The output should match the data below line for line.

» Extracted entries

• • • • • • •

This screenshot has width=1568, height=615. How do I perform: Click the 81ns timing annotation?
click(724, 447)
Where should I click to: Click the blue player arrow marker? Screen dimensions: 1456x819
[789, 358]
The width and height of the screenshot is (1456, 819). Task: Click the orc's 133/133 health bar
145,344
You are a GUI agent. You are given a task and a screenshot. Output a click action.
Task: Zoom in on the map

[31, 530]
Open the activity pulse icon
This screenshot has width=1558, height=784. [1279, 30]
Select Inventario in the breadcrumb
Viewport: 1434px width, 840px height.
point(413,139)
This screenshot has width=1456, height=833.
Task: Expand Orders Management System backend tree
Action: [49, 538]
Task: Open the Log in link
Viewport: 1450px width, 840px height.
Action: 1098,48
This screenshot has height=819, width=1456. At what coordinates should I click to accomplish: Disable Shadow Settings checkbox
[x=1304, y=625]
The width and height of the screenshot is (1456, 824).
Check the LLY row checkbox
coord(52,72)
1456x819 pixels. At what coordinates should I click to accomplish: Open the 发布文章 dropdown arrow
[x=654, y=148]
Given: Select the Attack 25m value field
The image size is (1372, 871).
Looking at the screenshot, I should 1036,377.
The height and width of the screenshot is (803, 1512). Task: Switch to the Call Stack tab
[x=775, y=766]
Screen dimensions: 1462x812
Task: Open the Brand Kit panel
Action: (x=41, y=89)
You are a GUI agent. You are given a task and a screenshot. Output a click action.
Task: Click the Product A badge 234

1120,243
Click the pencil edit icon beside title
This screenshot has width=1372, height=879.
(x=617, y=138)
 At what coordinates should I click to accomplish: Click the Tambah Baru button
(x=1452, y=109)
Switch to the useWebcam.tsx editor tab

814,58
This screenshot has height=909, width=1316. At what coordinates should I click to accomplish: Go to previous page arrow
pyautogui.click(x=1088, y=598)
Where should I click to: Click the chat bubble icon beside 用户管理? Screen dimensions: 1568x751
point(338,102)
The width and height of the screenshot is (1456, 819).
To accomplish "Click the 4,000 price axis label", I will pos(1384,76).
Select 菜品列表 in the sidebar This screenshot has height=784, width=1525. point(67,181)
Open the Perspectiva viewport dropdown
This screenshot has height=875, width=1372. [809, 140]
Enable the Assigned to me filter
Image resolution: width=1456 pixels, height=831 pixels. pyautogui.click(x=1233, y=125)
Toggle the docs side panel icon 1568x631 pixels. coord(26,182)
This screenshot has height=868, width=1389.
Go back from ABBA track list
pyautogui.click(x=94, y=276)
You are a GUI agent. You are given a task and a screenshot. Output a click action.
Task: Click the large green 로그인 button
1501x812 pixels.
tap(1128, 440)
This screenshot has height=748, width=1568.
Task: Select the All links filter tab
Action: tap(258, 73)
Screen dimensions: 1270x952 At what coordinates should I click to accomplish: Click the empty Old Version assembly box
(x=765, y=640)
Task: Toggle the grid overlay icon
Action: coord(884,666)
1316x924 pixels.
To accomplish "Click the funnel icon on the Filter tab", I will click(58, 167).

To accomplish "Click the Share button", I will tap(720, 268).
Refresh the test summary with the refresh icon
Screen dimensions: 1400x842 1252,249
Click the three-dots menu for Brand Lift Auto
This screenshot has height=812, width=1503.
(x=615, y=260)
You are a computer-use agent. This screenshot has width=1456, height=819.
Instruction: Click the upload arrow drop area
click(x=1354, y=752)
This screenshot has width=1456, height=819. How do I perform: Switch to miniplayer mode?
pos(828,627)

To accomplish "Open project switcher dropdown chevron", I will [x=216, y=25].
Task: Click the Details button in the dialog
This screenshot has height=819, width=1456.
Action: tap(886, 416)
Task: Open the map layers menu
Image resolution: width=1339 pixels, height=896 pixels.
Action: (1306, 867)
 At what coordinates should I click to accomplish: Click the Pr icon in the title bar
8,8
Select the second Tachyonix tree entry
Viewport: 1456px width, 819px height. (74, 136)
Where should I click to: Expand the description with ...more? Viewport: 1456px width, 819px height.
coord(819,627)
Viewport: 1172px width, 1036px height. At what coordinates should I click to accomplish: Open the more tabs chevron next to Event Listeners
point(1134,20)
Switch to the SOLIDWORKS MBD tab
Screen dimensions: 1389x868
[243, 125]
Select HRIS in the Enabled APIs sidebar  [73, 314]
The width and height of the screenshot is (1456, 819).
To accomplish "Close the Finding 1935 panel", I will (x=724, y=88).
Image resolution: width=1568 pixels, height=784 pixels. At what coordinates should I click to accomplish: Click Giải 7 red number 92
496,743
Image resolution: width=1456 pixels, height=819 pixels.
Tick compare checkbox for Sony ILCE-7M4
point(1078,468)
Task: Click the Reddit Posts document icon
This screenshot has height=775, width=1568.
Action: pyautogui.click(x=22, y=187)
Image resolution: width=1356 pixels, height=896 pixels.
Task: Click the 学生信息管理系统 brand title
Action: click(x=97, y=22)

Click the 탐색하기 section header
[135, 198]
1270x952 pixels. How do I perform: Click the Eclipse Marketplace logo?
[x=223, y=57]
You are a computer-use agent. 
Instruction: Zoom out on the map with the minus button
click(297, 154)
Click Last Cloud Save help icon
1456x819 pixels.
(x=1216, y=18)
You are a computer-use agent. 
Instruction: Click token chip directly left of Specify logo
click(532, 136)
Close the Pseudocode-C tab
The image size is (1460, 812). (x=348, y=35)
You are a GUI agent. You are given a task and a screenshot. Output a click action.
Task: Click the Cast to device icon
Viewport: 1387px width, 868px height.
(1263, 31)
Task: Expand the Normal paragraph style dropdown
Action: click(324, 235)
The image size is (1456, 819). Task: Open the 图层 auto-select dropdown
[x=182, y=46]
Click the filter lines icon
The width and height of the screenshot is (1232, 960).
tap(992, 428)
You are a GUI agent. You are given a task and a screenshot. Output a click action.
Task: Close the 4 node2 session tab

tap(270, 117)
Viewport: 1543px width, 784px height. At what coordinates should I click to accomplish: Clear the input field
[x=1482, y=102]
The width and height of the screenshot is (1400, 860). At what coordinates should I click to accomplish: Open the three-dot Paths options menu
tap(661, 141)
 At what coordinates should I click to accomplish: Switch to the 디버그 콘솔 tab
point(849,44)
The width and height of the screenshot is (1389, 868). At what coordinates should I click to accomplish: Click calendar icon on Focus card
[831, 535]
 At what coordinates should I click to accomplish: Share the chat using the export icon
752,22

• • • • • • •

» Problem solution
This screenshot has width=1568, height=615. How do I perform: Click the 81ns timing annotation?
click(724, 447)
Where should I click to: Click the blue player arrow marker? Screen dimensions: 1456x819
[789, 358]
The width and height of the screenshot is (1456, 819). Task: Click the orc's 133/133 health bar
145,344
You are a GUI agent. You are given a task and a screenshot. Output a click action.
Task: Zoom in on the map

[31, 530]
Open the activity pulse icon
This screenshot has width=1558, height=784. [1279, 30]
Select Inventario in the breadcrumb
Viewport: 1434px width, 840px height.
point(413,139)
This screenshot has width=1456, height=833.
Task: Expand Orders Management System backend tree
Action: [49, 538]
Task: Open the Log in link
Viewport: 1450px width, 840px height.
Action: 1098,48
This screenshot has height=819, width=1456. At what coordinates should I click to accomplish: Disable Shadow Settings checkbox
[x=1304, y=625]
The width and height of the screenshot is (1456, 824).
Check the LLY row checkbox
coord(52,72)
1456x819 pixels. At what coordinates should I click to accomplish: Open the 发布文章 dropdown arrow
[x=654, y=148]
Given: Select the Attack 25m value field
The image size is (1372, 871).
Looking at the screenshot, I should 1036,377.
The height and width of the screenshot is (803, 1512). Task: Switch to the Call Stack tab
[x=775, y=766]
Screen dimensions: 1462x812
Task: Open the Brand Kit panel
Action: (x=41, y=89)
You are a GUI agent. You are given a task and a screenshot. Output a click action.
Task: Click the Product A badge 234

1120,243
Click the pencil edit icon beside title
This screenshot has width=1372, height=879.
(x=617, y=138)
 At what coordinates should I click to accomplish: Click the Tambah Baru button
(x=1452, y=109)
Switch to the useWebcam.tsx editor tab

814,58
This screenshot has height=909, width=1316. At what coordinates should I click to accomplish: Go to previous page arrow
pyautogui.click(x=1088, y=598)
Where should I click to: Click the chat bubble icon beside 用户管理? Screen dimensions: 1568x751
point(338,102)
The width and height of the screenshot is (1456, 819).
To accomplish "Click the 4,000 price axis label", I will pos(1384,76).
Select 菜品列表 in the sidebar This screenshot has height=784, width=1525. point(67,181)
Open the Perspectiva viewport dropdown
This screenshot has height=875, width=1372. [809, 140]
Enable the Assigned to me filter
Image resolution: width=1456 pixels, height=831 pixels. pyautogui.click(x=1233, y=125)
Toggle the docs side panel icon 1568x631 pixels. coord(26,182)
This screenshot has height=868, width=1389.
Go back from ABBA track list
pyautogui.click(x=94, y=276)
You are a GUI agent. You are given a task and a screenshot. Output a click action.
Task: Click the large green 로그인 button
1501x812 pixels.
tap(1128, 440)
This screenshot has height=748, width=1568.
Task: Select the All links filter tab
Action: tap(258, 73)
Screen dimensions: 1270x952 At what coordinates should I click to accomplish: Click the empty Old Version assembly box
(x=765, y=640)
Task: Toggle the grid overlay icon
Action: coord(884,666)
1316x924 pixels.
To accomplish "Click the funnel icon on the Filter tab", I will click(58, 167).

To accomplish "Click the Share button", I will tap(720, 268).
Refresh the test summary with the refresh icon
Screen dimensions: 1400x842 1252,249
Click the three-dots menu for Brand Lift Auto
This screenshot has height=812, width=1503.
(x=615, y=260)
You are a computer-use agent. This screenshot has width=1456, height=819.
Instruction: Click the upload arrow drop area
click(x=1354, y=752)
This screenshot has width=1456, height=819. How do I perform: Switch to miniplayer mode?
pos(828,627)

To accomplish "Open project switcher dropdown chevron", I will [x=216, y=25].
Task: Click the Details button in the dialog
This screenshot has height=819, width=1456.
Action: tap(886, 416)
Task: Open the map layers menu
Image resolution: width=1339 pixels, height=896 pixels.
Action: (1306, 867)
 At what coordinates should I click to accomplish: Click the Pr icon in the title bar
8,8
Select the second Tachyonix tree entry
Viewport: 1456px width, 819px height. (74, 136)
Where should I click to: Expand the description with ...more? Viewport: 1456px width, 819px height.
coord(819,627)
Viewport: 1172px width, 1036px height. At what coordinates should I click to accomplish: Open the more tabs chevron next to Event Listeners
point(1134,20)
Switch to the SOLIDWORKS MBD tab
Screen dimensions: 1389x868
[243, 125]
Select HRIS in the Enabled APIs sidebar  [73, 314]
The width and height of the screenshot is (1456, 819).
To accomplish "Close the Finding 1935 panel", I will (x=724, y=88).
Image resolution: width=1568 pixels, height=784 pixels. At what coordinates should I click to accomplish: Click Giải 7 red number 92
496,743
Image resolution: width=1456 pixels, height=819 pixels.
Tick compare checkbox for Sony ILCE-7M4
point(1078,468)
Task: Click the Reddit Posts document icon
This screenshot has height=775, width=1568.
Action: pyautogui.click(x=22, y=187)
Image resolution: width=1356 pixels, height=896 pixels.
Task: Click the 学生信息管理系统 brand title
Action: click(x=97, y=22)

Click the 탐색하기 section header
[135, 198]
1270x952 pixels. How do I perform: Click the Eclipse Marketplace logo?
[x=223, y=57]
You are a computer-use agent. 
Instruction: Zoom out on the map with the minus button
click(297, 154)
Click Last Cloud Save help icon
1456x819 pixels.
(x=1216, y=18)
You are a computer-use agent. 
Instruction: Click token chip directly left of Specify logo
click(532, 136)
Close the Pseudocode-C tab
The image size is (1460, 812). (x=348, y=35)
You are a GUI agent. You are given a task and a screenshot. Output a click action.
Task: Click the Cast to device icon
Viewport: 1387px width, 868px height.
(1263, 31)
Task: Expand the Normal paragraph style dropdown
Action: click(324, 235)
The image size is (1456, 819). Task: Open the 图层 auto-select dropdown
[x=182, y=46]
Click the filter lines icon
The width and height of the screenshot is (1232, 960).
tap(992, 428)
You are a GUI agent. You are given a task and a screenshot. Output a click action.
Task: Close the 4 node2 session tab

tap(270, 117)
Viewport: 1543px width, 784px height. At what coordinates should I click to accomplish: Clear the input field
[x=1482, y=102]
The width and height of the screenshot is (1400, 860). At what coordinates should I click to accomplish: Open the three-dot Paths options menu
tap(661, 141)
 At what coordinates should I click to accomplish: Switch to the 디버그 콘솔 tab
point(849,44)
The width and height of the screenshot is (1389, 868). At what coordinates should I click to accomplish: Click calendar icon on Focus card
[831, 535]
 At what coordinates should I click to accomplish: Share the chat using the export icon
752,22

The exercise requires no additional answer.